If the administration’s health care “reform” is so great, why are so many big companies getting waivers?
In the clearest evidence so far that ObamaCare is harmful in practice and an election-year liability, the Obama Administration has decided not to enforce some of the law’s “consumer protections.” At least when the results are politically embarrassing.
That is from an excellent editorial in today’s Wall Street Journal.
As you may recall, the most publicized waiver went to McDonald’s, which was going to have to end “mini-med” plans for thousands of employees because such plans didn’t meet the government’s generosity requirements. Mini-med plans are inexpensive but give protection against large medical expenditures. The problem is that they spend more on administration costs than the government mandates.
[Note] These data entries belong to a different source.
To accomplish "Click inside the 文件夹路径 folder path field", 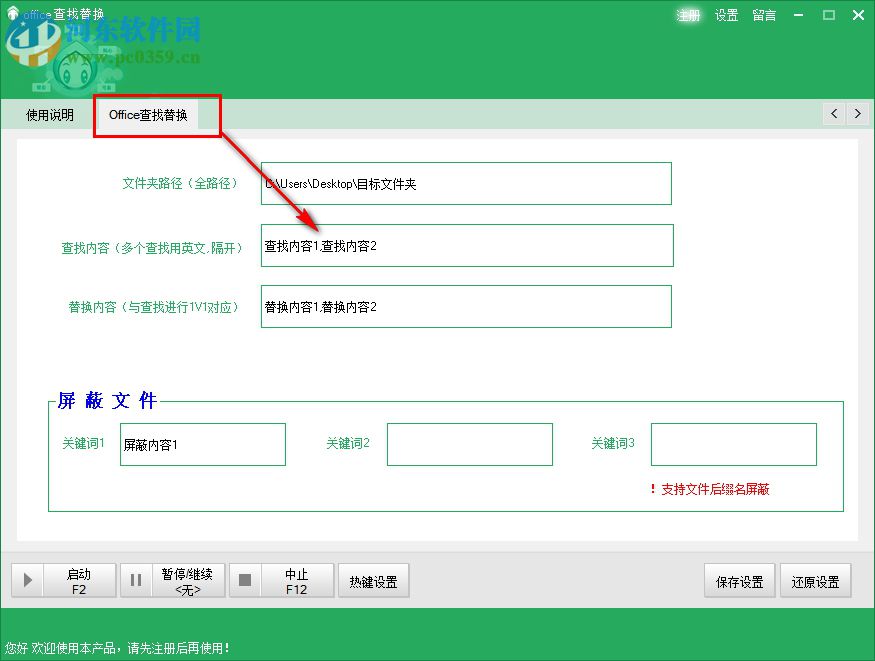I will tap(465, 183).
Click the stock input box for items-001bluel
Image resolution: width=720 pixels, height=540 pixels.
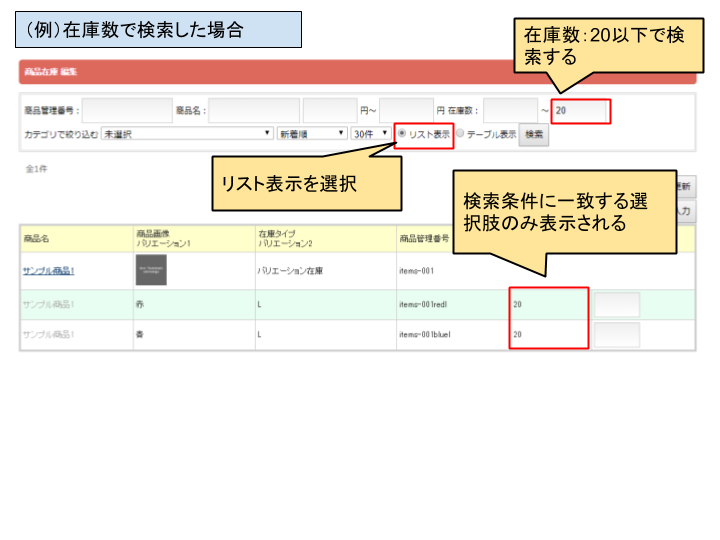[x=616, y=335]
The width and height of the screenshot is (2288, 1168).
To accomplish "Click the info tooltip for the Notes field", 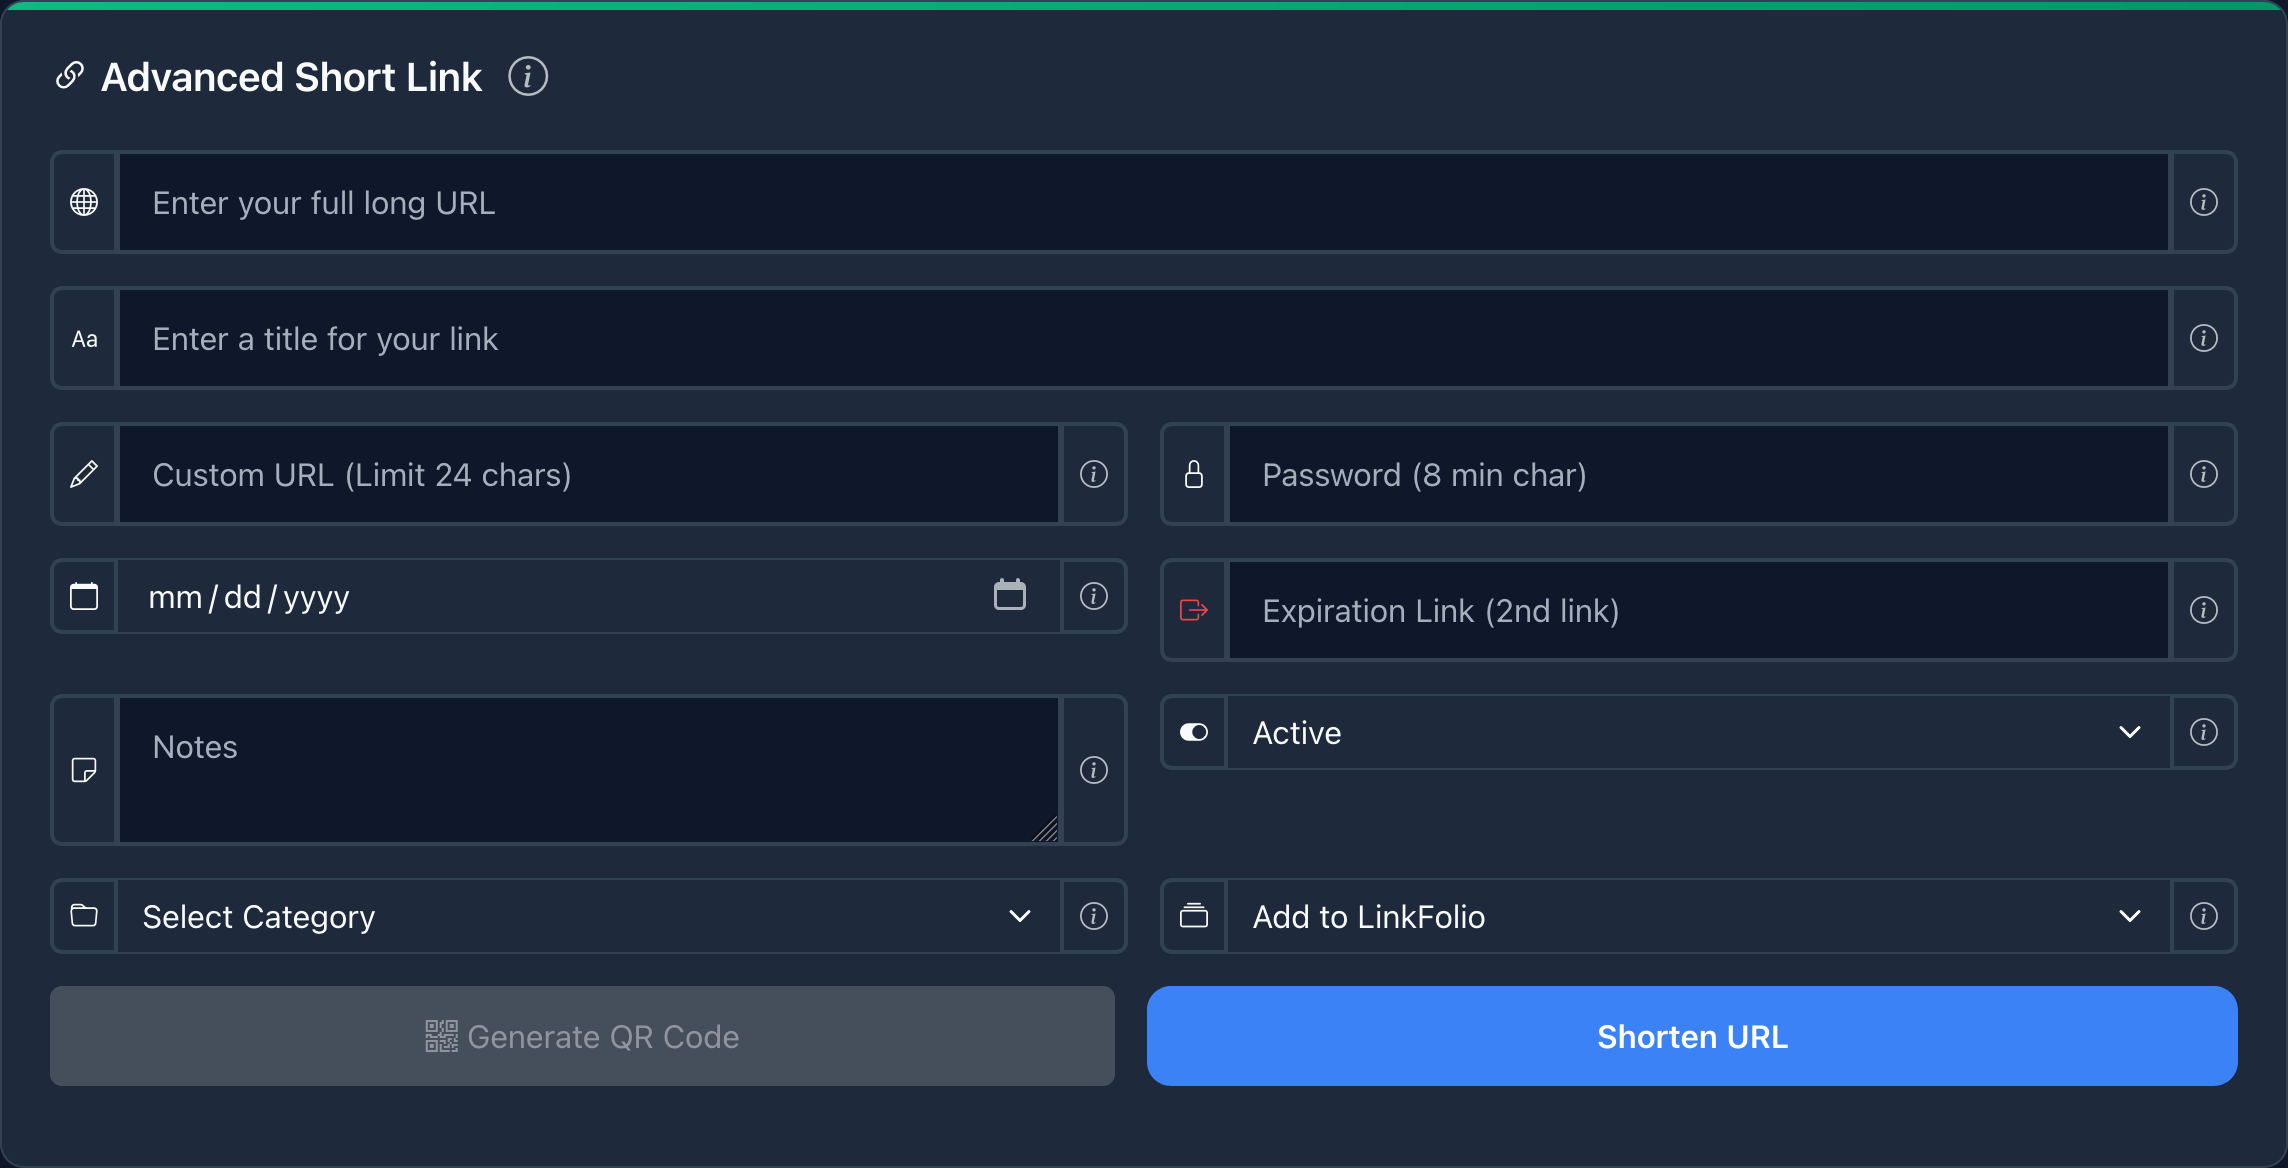I will coord(1093,770).
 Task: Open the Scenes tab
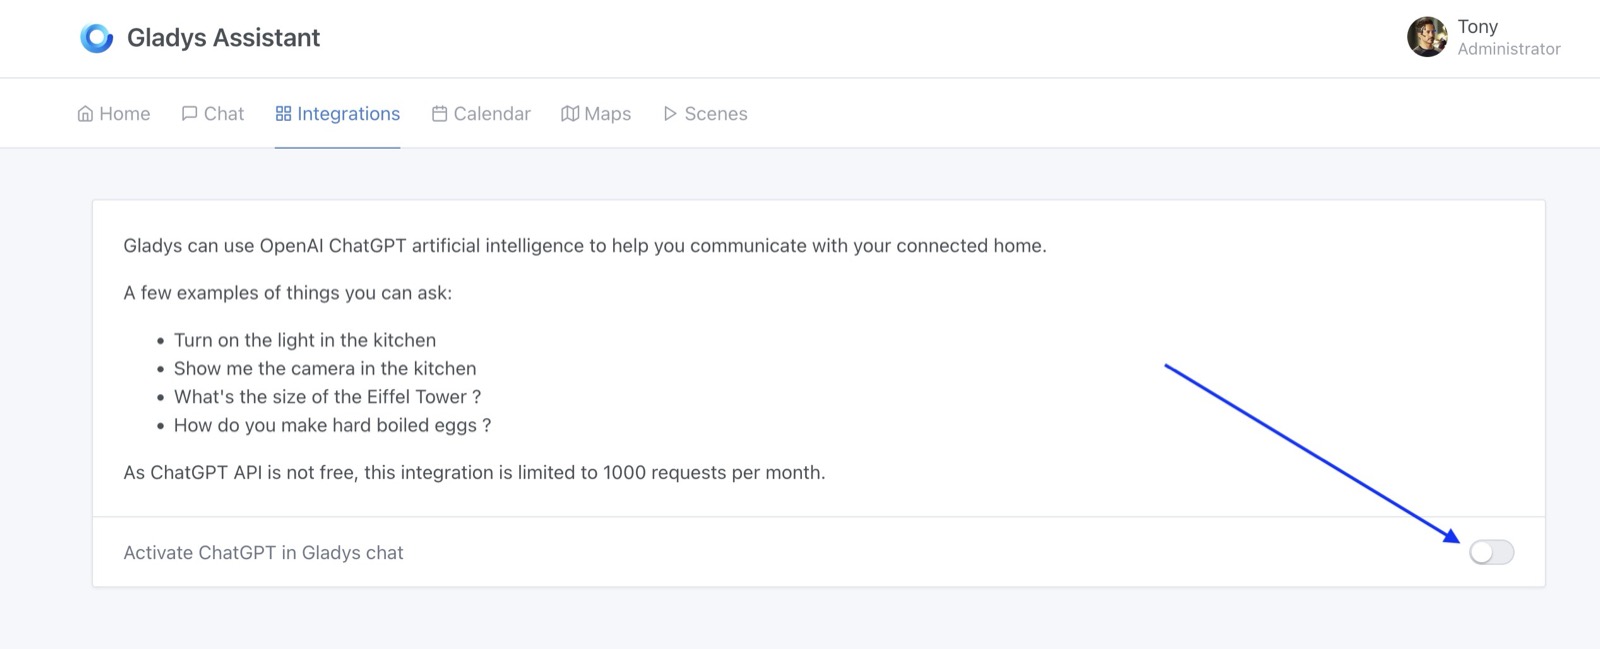(716, 114)
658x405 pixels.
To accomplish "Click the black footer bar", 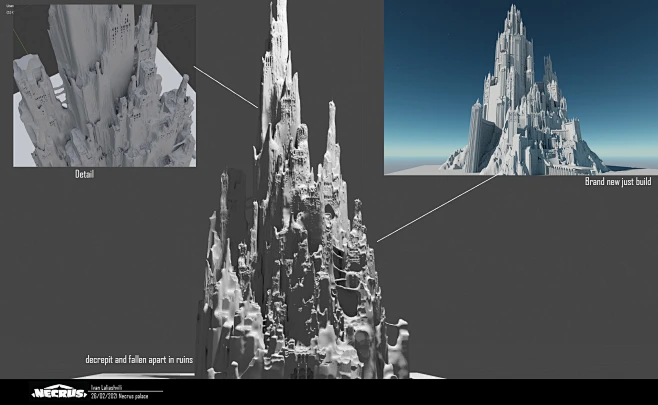I will [x=400, y=392].
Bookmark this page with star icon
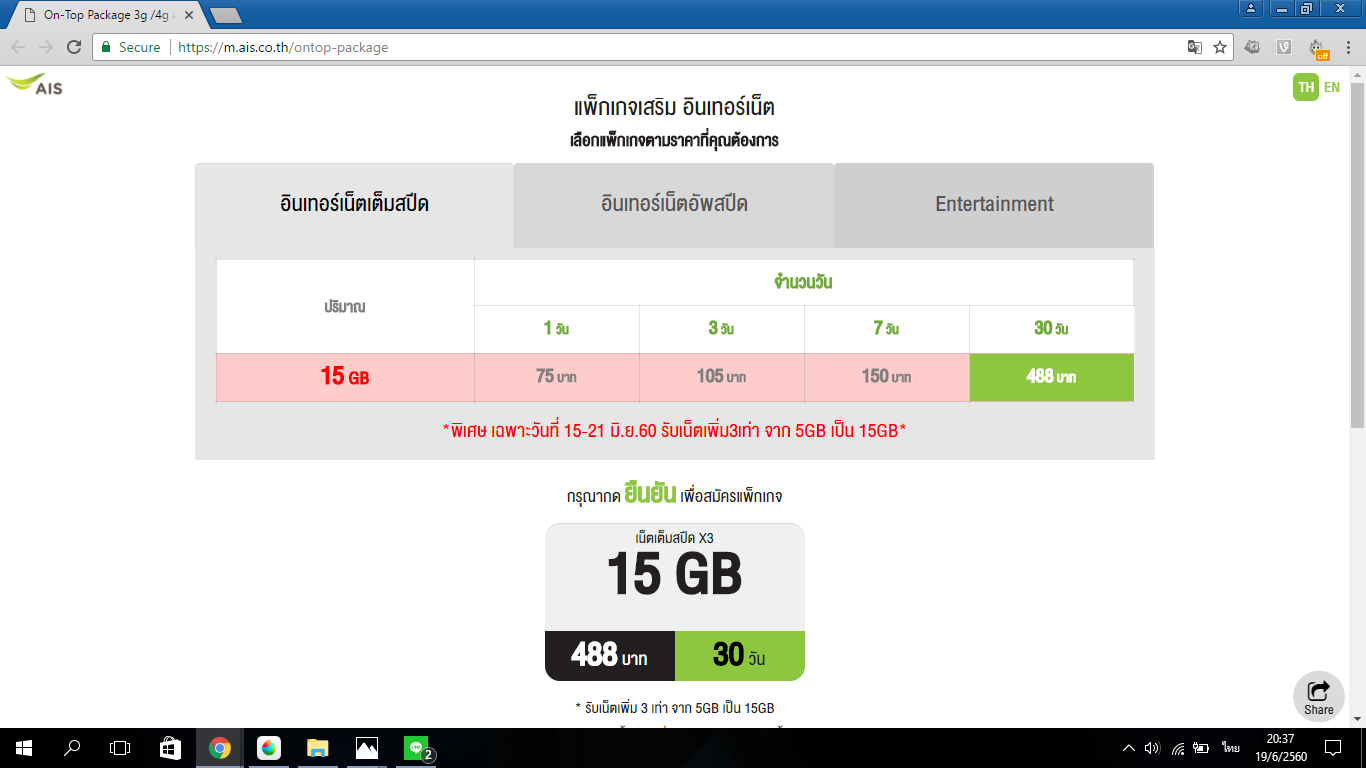 pos(1220,47)
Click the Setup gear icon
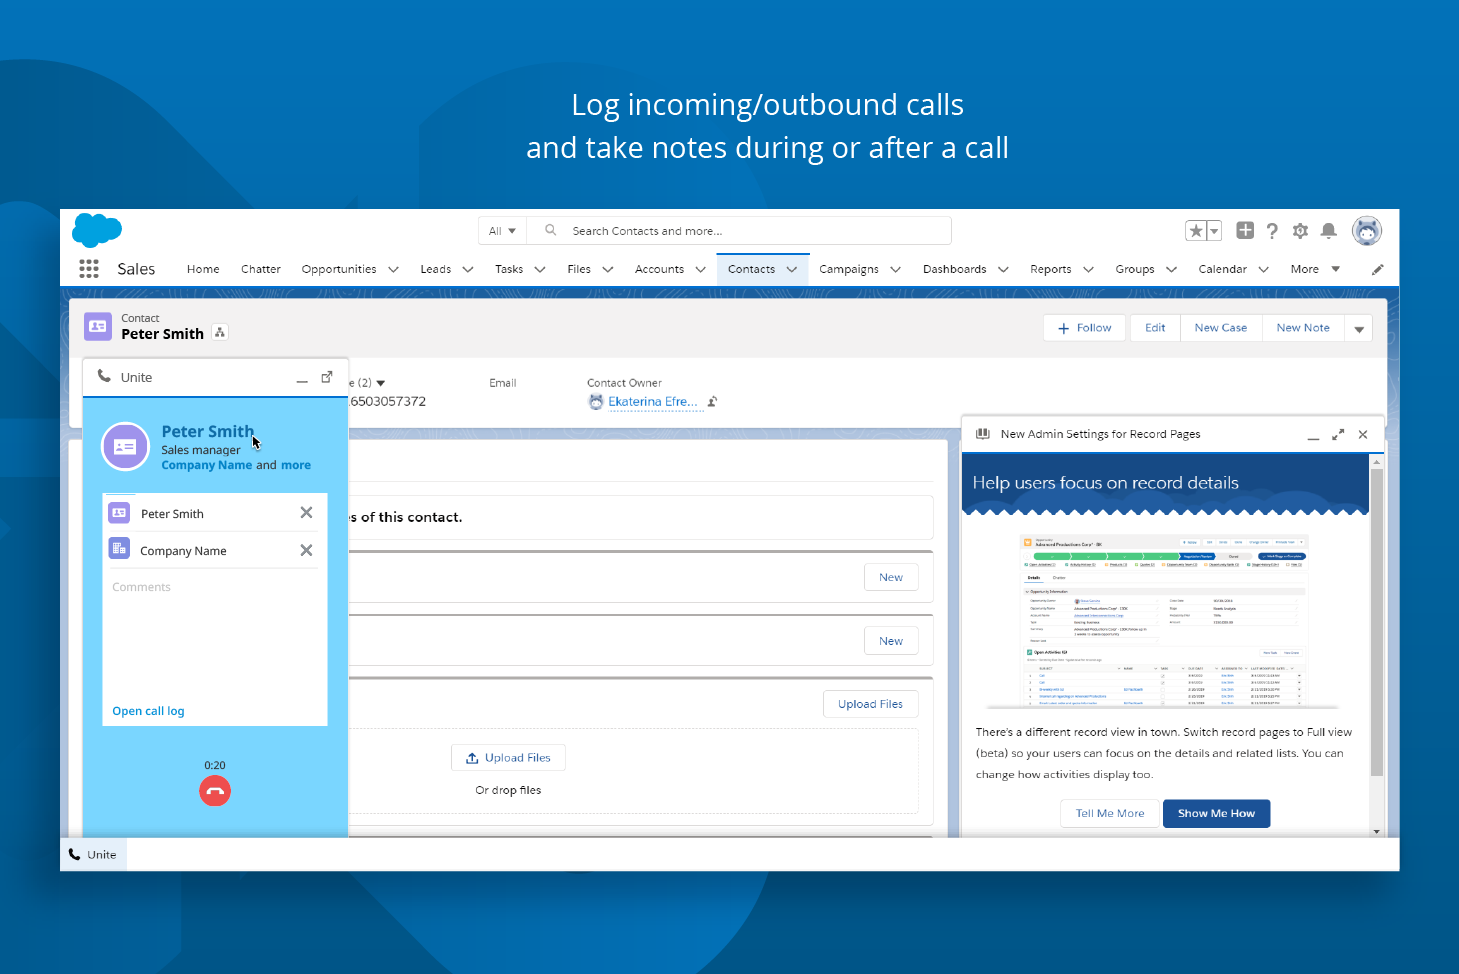1459x974 pixels. [1300, 230]
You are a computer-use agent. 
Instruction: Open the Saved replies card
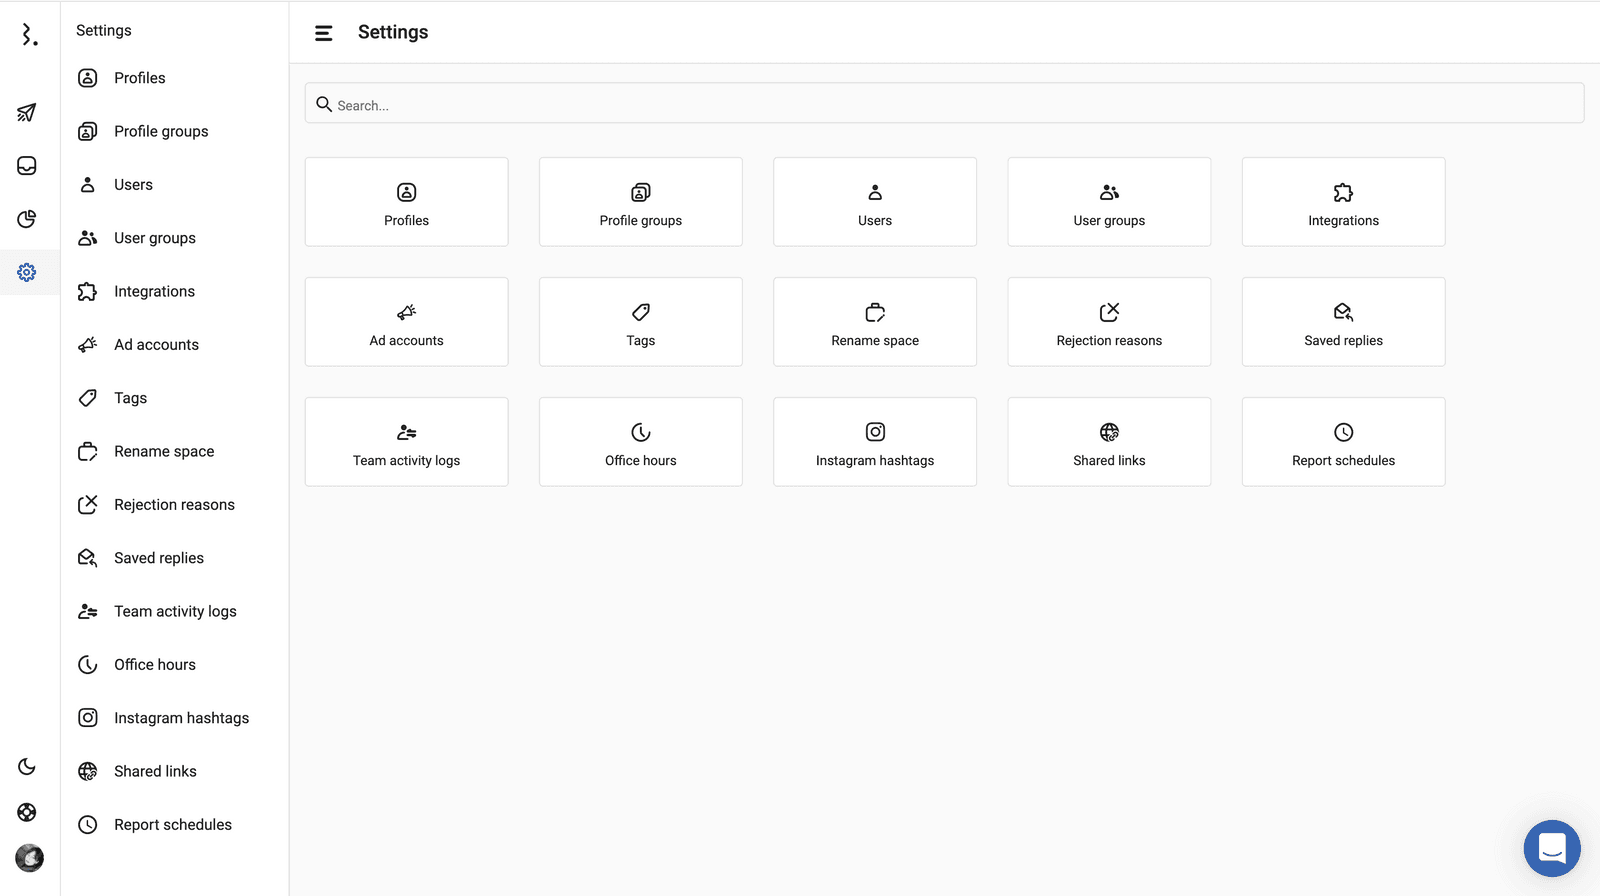(1343, 322)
This is because, with a workforce that is often in transition, there is a lot of change. People move on and off the plan.
You say: Okay, companies can get waivers if the government’s health care plan doesn’t work. But this is inherently wrong:
And is it really better that HHS will impose destructive regulations and then decide on ad hoc basis who they’ll hit? This is an invitation to play favorites, exact political retribution and pursue whatever arbitrary goals HHS Secretary Kathleen Sebelius and her successors happen to hold. ObamaCare amnesty shouldn’t go merely to the CEOs who can get White House aide Valerie Jarrett on the horn.
Recall, too, that the original McDonald’s memo the Journal exposed was actually warning about the future damage that will be caused by the forthcoming definition of the “medical loss ratio,” that is, what insurers are allowed to count as spending on health-care services. HHS said in a statement that Ms. Sebelius has the power to waive those rules too when they come out and “we fully intend to exercise her discretion under the new law to address the special circumstances of mini-med plans in the medical loss ratio calculations.”
In other words, HHS is pre-emptively declaring that it will grant a special dispensation to rules that haven’t even been finalized.
The waivers are temporary. Unless the administration’s health care reform is also rendered temporary, we will all be caught up in a system that limits individual choice and imposes rules and regulations that have more to do with ideology than our very personal medical care.